EXCERPT TO READ:
══════════
CARP uses multicast advertisements on 224.0.0.18. The master sends periodic announcements; backups wait and promote themselves if the master goes silent within a configurable dead interval. All CARP messages are HMAC-SHA1 authenticated with a shared password, preventing rogue hosts from hijacking addresses.
The priority model uses two tunable values, advbase (advertisement interval in seconds) and advskew (a 0-255 skew), which together determine how quickly a node will advertise. Lower effective interval equals higher priority. On a two-node pair:
# /etc/rc.conf on primary (advskew 0 = highest priority)
cloned_interfaces="carp0"
ifconfig_carp0="vhid 1 pass shared_secret advskew 0 192.168.1.1/24"
# Secondary (advskew 100 = lower priority)
ifconfig_carp0="vhid 1 pass shared_secret advskew 100 192.168.1.1/24"
══════════
INFORMATION SUPPLIED:

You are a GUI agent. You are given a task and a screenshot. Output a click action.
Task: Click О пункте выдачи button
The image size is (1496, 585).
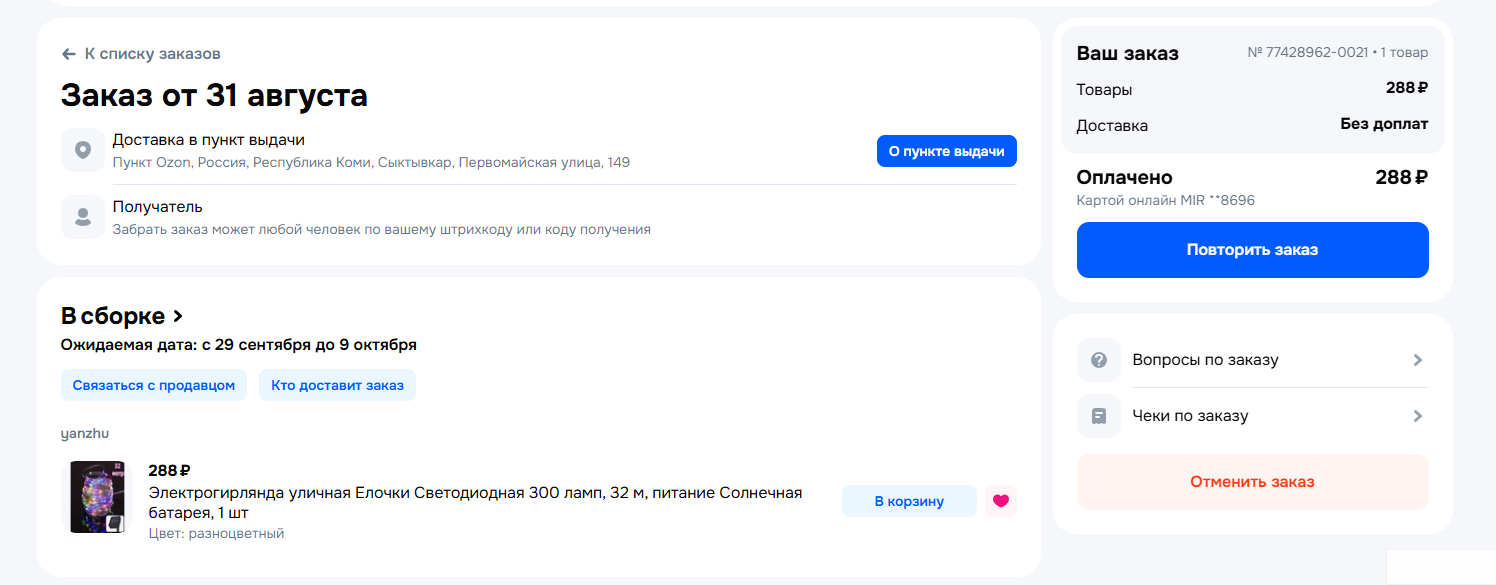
══════════
YOUR INSTRUCTIONS:
Rewrite the paragraph of the CARP excerpt that begins "CARP uses multicast advertisements" as a short bulleted list that keeps its main facts.

SOLUTION:
- CARP uses multicast advertisements on 224.0.0.18.
- The master sends periodic announcements.
- Backups wait, and they promote themselves if the master goes silent within a configurable dead interval.
- All CARP messages are HMAC-SHA1 authenticated with a shared password, which keeps rogue hosts from hijacking addresses.